• Excerpted passage:
* * * * *

The lamina is the back part of a vertebra that covers your spinal canal. When a person has osteoarthritis, the persistent inflammation in the facet joints can create bone spurs on the lamina. These then press on the spinal cord or nerve roots exiting the spinal cord.
At Coastal Spine, our three board-certified spine surgeons, Drs. Deutsch, Momi, and Testaiuti, perform laminectomies to enlarge the compressed space and relieve the pressure on the spinal cord or nerve roots.
What is osteoarthritis?
Osteoarthritis is behind most of the problems with the lamina of the spine. This is colloquially known as “wear and tear” arthritis and is simply the degradation of the facet joints of the spine over time due to their constant loads and other applied forces.
Persistent Inflammation in the joints damages them and they begin to wear down. This allows the vertebrae to begin to push together and grind. This often leads to bones spurs and spinal cord compression.
What is a laminectomy?
As with all of our Coastal Spine patients with chronic back pain, we only perform a laminectomy after various conservative treatment options have been exhausted and the patient still is dealing with debilitating chronic pain. Here’s how it is done:
We make an incision on your back above the affected vertebrae. The muscles over your spine are moved to the sides to expose the spine. We then cut the lamina, which makes up the back side of the vertebrae. This instantly creates more space for the spinal cord and nerve roots, relieving pressure.

* * * * *

• Exercise set:
a - In the laminectomy passage, what is the lamina?
b - Please reproduce the laminectomy passage from "What is osteoarthritis?" down to "is a laminectomy?", word for word.
c - Carry on the laminectomy passage from the point where it stops.

* * * * *

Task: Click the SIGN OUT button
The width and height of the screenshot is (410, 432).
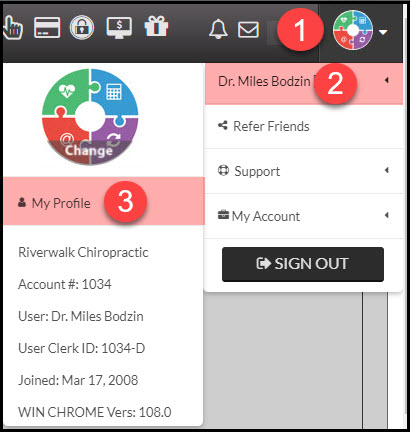Action: pyautogui.click(x=303, y=264)
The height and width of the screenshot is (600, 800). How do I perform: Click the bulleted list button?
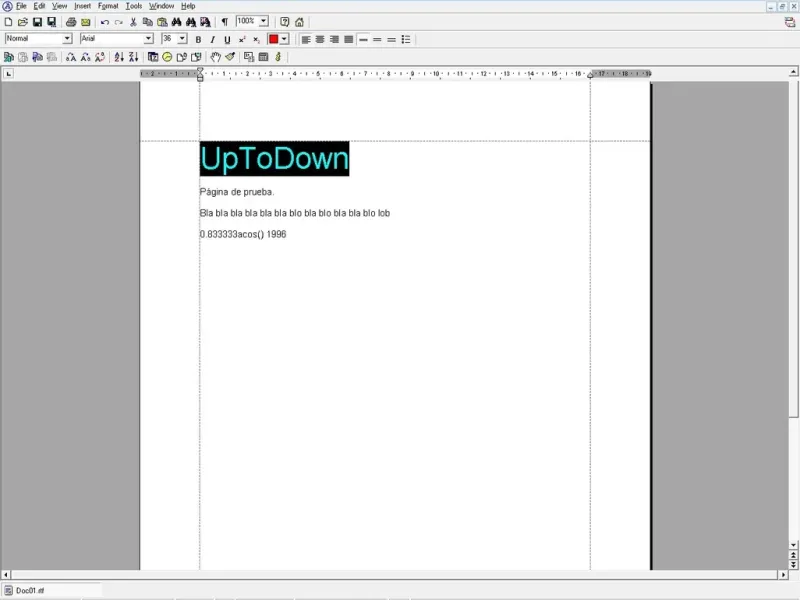click(406, 39)
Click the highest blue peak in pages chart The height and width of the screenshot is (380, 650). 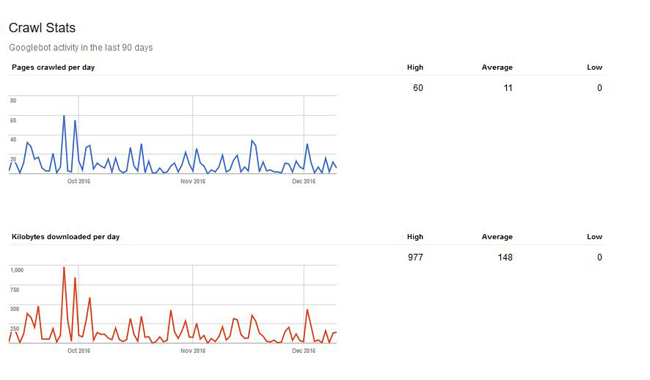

* * * * *

• Results of the exercise:
a - The lamina is the back part of a vertebra that covers the spinal canal.

b -
What is osteoarthritis?
Osteoarthritis is behind most of the problems with the lamina of the spine. This is colloquially known as “wear and tear” arthritis and is simply the degradation of the facet joints of the spine over time due to their constant loads and other applied forces.
Persistent Inflammation in the joints damages them and they begin to wear down. This allows the vertebrae to begin to push together and grind. This often leads to bones spurs and spinal cord compression.
What is a laminectomy?

c -
If you also have a herniated disc in the same location, a discectomy may be included with the laminectomy. This will remove the herniated portion of the disc.
In most cases, your Coastal Spine surgeon is able to perform a laminectomy using minimally invasive techniques. This involves much shorter incisions, which makes for less pain, blood loss, and an easier recovery.
After your laminectomy
Most patients spend one night in the hospital, but that is not always the case. You will need to limit any bending, stooping, or lifting for several weeks after your laminectomy. Your return to work and other activities will be dependent upon the extent of the procedure.